*** Begin section ***

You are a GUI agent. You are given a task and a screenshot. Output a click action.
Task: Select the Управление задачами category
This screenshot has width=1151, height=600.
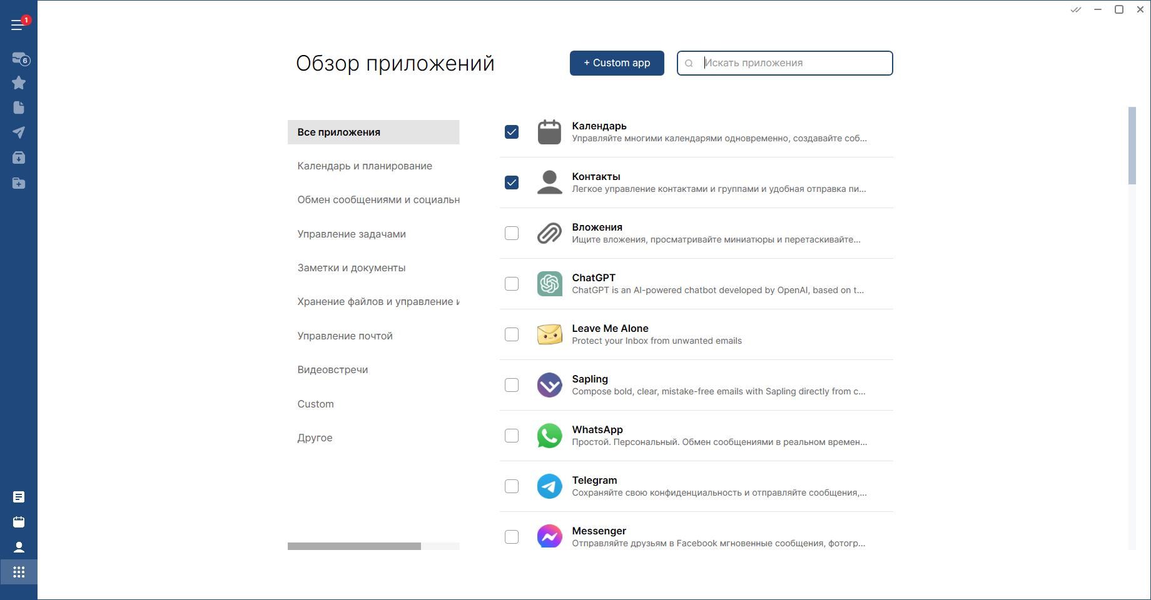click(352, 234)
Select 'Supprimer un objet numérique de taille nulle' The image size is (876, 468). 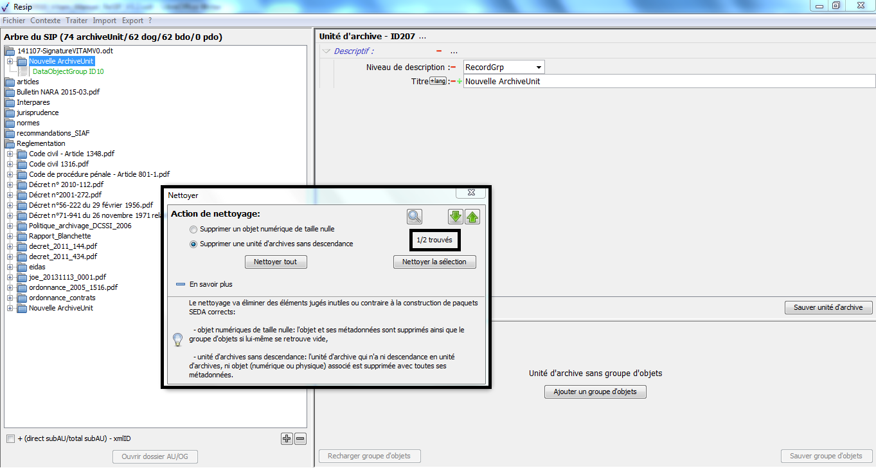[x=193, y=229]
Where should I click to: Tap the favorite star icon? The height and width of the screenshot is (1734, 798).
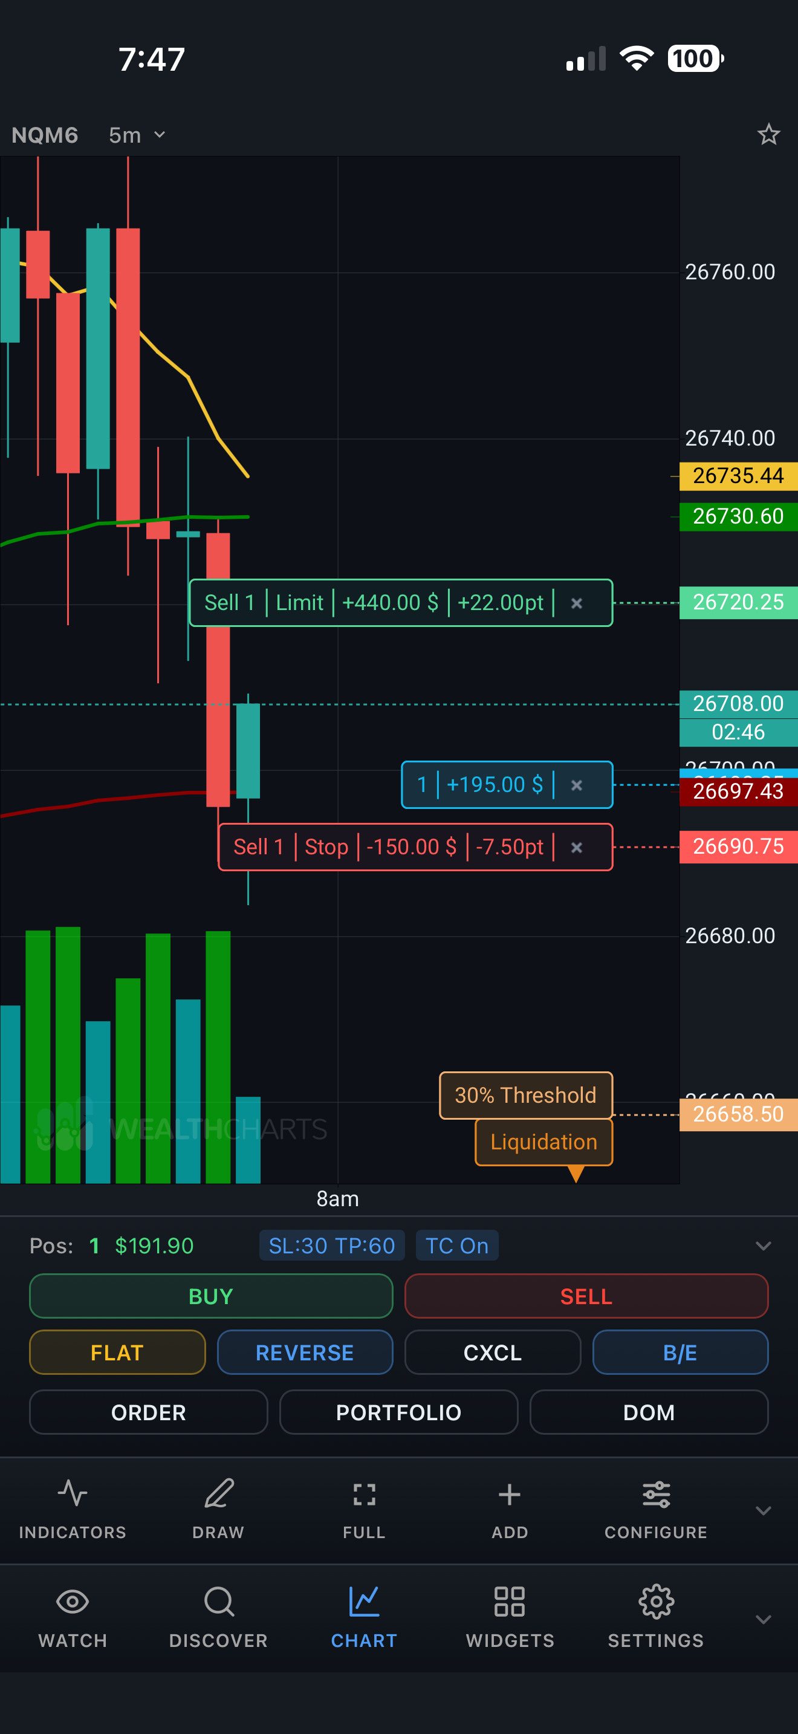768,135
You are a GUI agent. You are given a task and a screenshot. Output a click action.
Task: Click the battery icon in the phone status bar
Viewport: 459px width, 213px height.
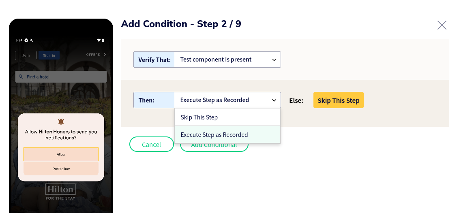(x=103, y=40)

*** End section ***
*** Begin section ***

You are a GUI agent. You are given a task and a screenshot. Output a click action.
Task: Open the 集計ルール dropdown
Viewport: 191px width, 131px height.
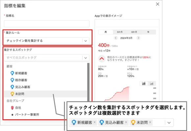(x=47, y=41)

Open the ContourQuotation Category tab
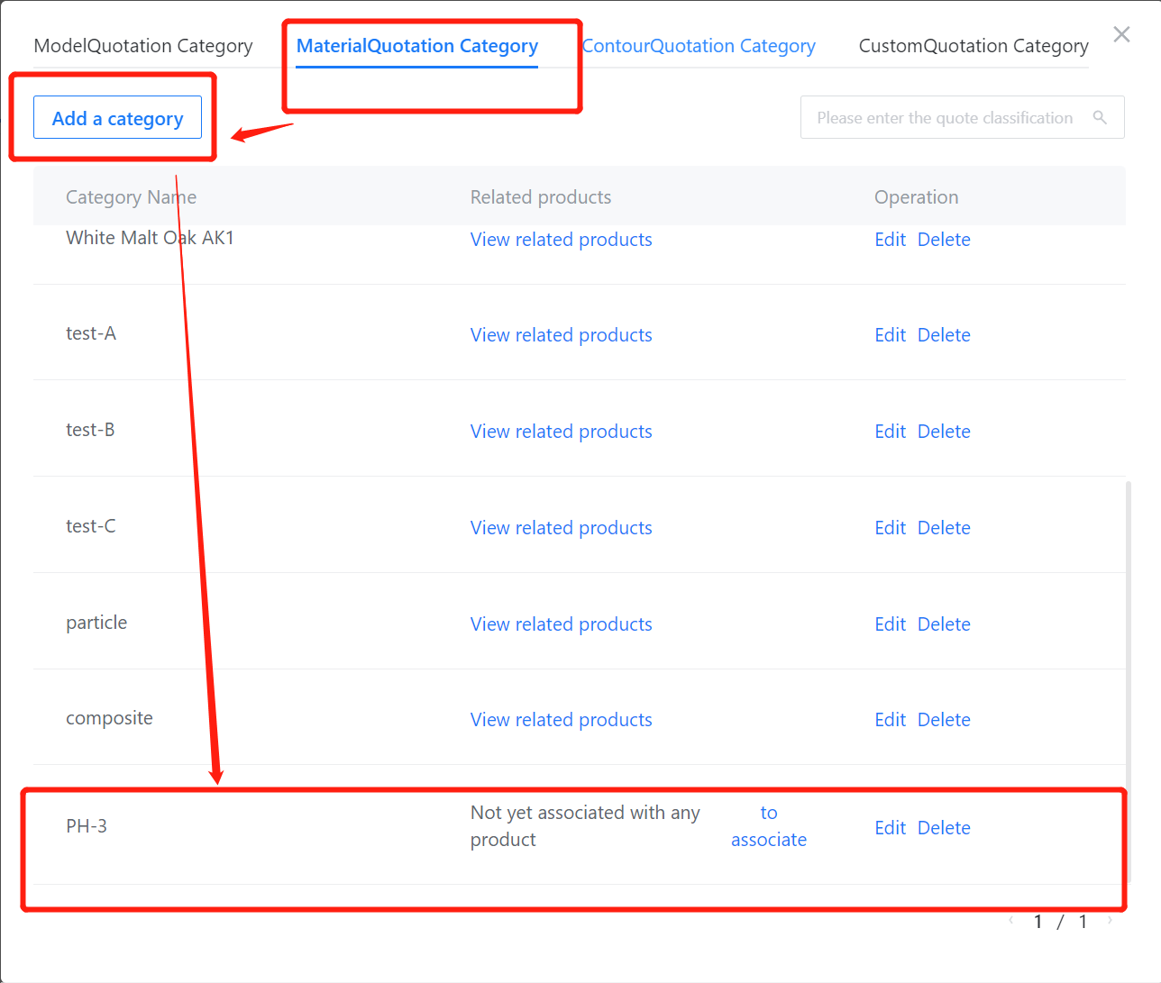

*** End section ***

Your assignment - In the entries above, find the line containing "Task: Open the 集計ルール dropdown" and the line containing "Open the ContourQuotation Category tab", then copy both and every line between them exactly, without any picture.

Solution to the exercise -
Task: Open the 集計ルール dropdown
Viewport: 191px width, 131px height.
(x=47, y=41)

Open the ContourQuotation Category tab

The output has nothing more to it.